## What is being asked
What is the count of lines in the material below that hold "computer"? Answer with only that number.

## Information
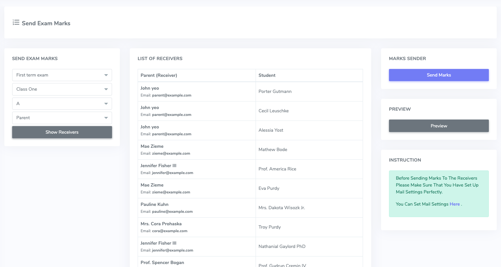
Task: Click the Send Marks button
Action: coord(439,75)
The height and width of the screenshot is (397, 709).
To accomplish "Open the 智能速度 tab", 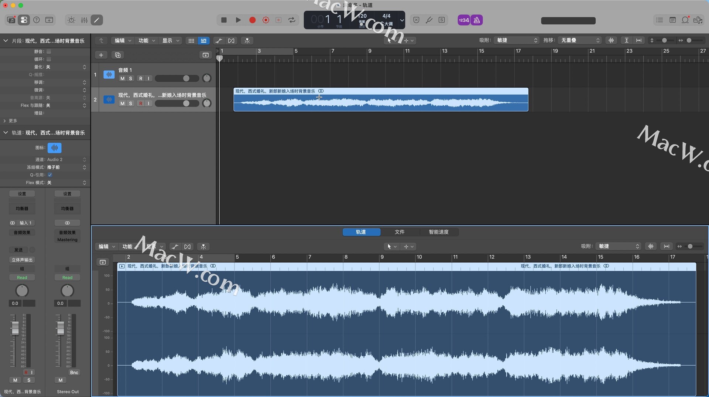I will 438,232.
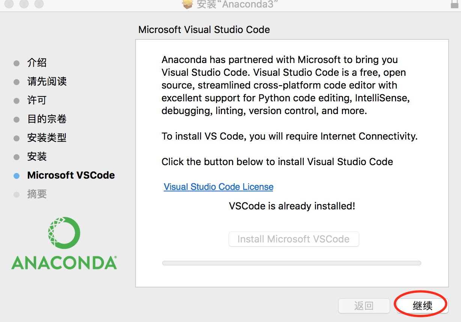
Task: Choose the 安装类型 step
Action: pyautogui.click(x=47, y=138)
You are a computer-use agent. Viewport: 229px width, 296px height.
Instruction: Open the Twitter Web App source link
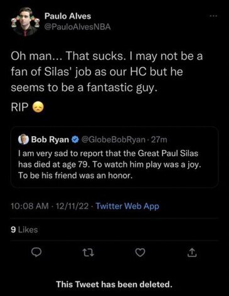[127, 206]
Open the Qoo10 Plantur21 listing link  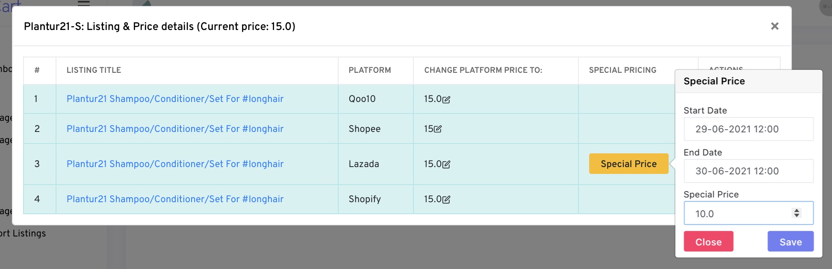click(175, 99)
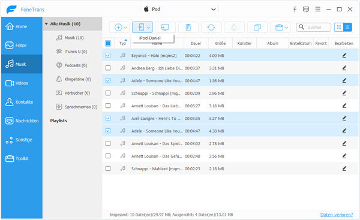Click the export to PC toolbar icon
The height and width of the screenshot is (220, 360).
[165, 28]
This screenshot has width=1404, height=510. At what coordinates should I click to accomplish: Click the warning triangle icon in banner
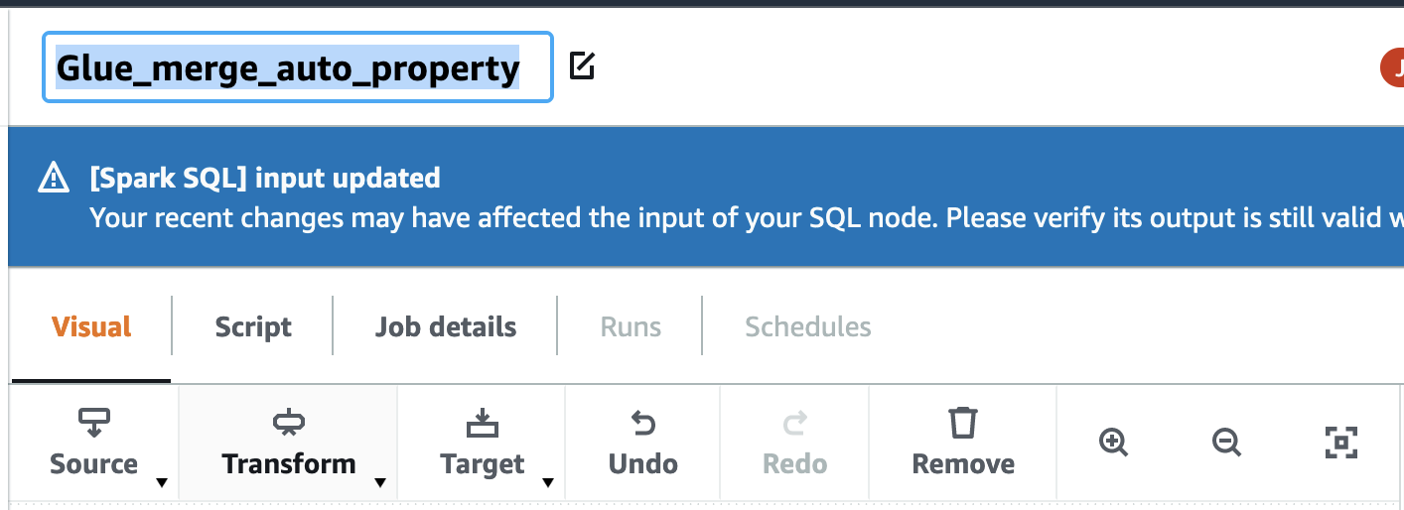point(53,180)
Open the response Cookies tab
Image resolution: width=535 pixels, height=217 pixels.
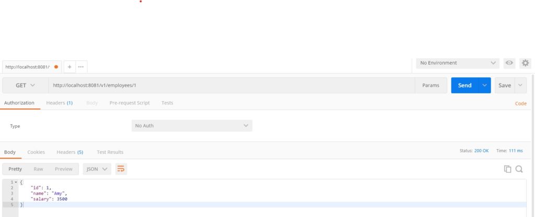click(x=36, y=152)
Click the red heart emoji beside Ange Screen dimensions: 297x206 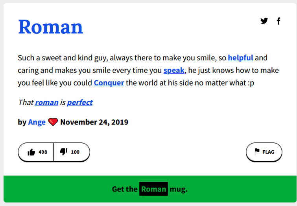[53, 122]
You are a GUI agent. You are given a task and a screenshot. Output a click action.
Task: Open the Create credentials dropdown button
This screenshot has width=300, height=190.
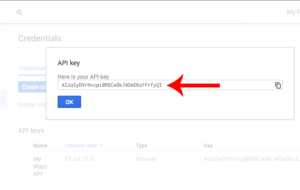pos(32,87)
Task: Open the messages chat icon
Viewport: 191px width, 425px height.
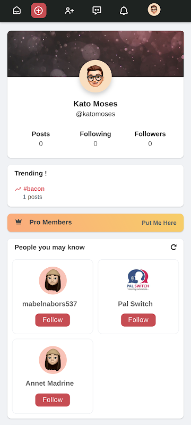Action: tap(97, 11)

* * *

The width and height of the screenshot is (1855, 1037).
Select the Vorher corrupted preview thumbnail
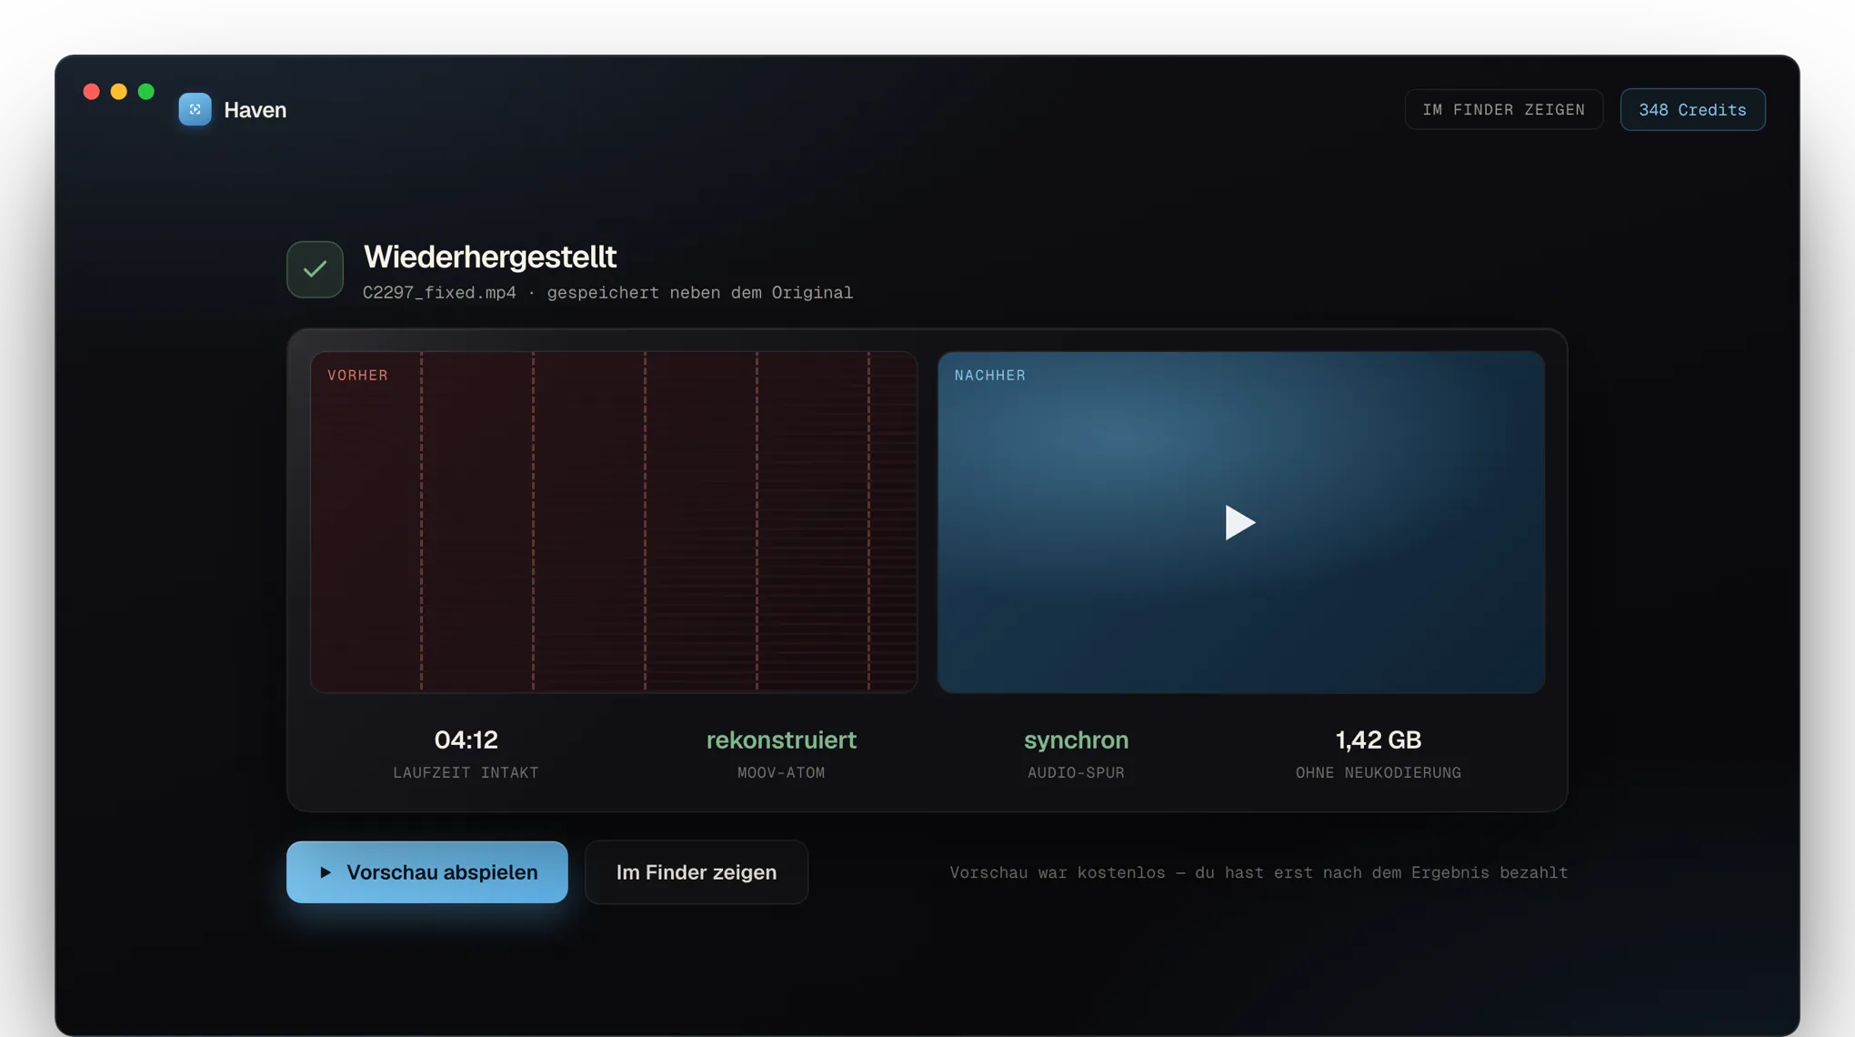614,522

---

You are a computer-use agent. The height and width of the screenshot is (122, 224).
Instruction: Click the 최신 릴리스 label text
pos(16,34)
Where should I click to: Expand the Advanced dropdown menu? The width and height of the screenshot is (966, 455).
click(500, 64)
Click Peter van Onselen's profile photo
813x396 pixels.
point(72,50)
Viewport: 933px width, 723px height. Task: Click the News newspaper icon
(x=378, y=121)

## Exercise response
2